The JSON Format

JSON, or JavaScript Object Notation, is officially defined here. It is the standard data interchange format for web APIs.

The GA4GH Web API uses a JSON wire protocol, exchanging JSON representations of the objects defined in its Protocol Buffers schemas. More information on the schemas is available in Google Protocol Buffers; basically, the Protocol Buffers type definitions say what attributes any given JSON object ought to have, and what ought to be stored in each of them.

GA4GH JSON Serialization

The GA4GH web APIs use Protocol Buffers IDL to define their schemas, and use the associated Google Protocol Buffers JSON serialization libraries.

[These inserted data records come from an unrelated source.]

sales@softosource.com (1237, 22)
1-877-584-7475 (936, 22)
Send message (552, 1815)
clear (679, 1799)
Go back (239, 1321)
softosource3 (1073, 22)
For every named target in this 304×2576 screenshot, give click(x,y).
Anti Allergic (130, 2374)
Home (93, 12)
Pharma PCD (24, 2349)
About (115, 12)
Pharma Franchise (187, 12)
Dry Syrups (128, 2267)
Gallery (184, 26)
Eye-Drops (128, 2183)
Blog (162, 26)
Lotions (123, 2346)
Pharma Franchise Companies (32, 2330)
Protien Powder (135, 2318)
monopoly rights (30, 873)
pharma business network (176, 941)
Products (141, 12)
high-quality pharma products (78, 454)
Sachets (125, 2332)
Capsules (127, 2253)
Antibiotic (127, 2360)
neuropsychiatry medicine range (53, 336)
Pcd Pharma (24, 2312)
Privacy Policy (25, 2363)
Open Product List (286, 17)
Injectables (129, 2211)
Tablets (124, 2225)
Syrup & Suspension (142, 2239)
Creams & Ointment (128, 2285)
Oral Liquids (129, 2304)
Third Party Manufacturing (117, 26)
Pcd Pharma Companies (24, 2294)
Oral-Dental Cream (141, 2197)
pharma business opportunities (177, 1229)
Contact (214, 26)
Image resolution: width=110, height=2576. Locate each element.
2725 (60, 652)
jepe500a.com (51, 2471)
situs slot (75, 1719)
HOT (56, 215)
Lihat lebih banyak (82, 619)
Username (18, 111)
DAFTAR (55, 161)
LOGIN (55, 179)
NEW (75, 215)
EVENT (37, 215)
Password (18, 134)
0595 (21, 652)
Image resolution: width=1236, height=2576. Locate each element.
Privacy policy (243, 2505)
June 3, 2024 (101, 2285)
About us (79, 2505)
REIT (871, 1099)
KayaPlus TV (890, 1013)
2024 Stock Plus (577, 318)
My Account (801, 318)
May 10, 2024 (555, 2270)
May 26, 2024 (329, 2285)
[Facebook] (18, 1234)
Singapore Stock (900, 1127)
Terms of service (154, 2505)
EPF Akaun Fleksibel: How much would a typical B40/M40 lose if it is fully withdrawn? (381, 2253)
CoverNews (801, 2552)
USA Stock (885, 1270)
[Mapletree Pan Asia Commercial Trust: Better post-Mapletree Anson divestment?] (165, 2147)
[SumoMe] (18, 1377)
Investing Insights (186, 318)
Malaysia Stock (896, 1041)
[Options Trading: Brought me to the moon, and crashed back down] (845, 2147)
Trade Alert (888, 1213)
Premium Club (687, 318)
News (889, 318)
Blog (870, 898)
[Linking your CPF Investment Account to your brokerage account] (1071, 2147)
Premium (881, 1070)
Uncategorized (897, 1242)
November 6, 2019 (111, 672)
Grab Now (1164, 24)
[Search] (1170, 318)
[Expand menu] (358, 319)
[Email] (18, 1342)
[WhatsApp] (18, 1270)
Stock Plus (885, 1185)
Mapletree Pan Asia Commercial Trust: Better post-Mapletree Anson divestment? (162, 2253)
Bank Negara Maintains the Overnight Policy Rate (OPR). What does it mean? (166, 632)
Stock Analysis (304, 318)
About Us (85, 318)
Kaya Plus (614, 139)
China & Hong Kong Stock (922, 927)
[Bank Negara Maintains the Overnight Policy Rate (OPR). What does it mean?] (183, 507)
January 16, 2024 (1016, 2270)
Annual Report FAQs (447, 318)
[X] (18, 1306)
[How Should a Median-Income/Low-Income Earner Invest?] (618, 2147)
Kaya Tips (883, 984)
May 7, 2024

Notice that the Protocol Buffers IDL uses snake case, while the on-the-wire protocol is in camel case.

Serialization example

For example, here is the schema definition for Variants (with comments removed):

message Variant {
  string id = 1;
  string variant_set_id = 2;
  repeated string names = 3;
  int64 created = 4;
  int64 updated = 5;
  string reference_name = 6;
  int64 start = 7;
  int64 end = 8;
  string reference_bases = 9;
  repeated string alternate_bases = 10;
  Attributes attributes = 13;
  repeated Call calls = 12;
}

Here is a serialized variant in JSON. It’s a bit of an edge case in some respects:

{
    "id": "gv79384-3200-11",
    "variantSetId": "vs-44-1",
    "names": [
        "rs110",
        "Victoria"
    ],
    "created": 1446842841,
    "updated": null,
    "start": 1000,
    "end": 1001,
    "referenceBases": "A",
    "alternateBases": [
        "C",
        "CTATCTT"
    ],
    "attributes": {
        "attr": {
            "numberOfPapers": {
                "values": [
                    {"int32Value": 11}
                ]
            },
            "variantFacts": {
                "values": [
                    {"stringValue": "is_long"},
                    {"stringValue": "is_interesting"}
                ]
            }
        }
    }
}
Things to notice:
  • A serialized record contains no explicit information about its type.
  • “repeated” types are serialized as JSON arrays.
  • Maps are serialized as JSON objects.
  • Messages are also serialized as JSON objects.
  • Enums (not shown here) are serialized as JSON strings.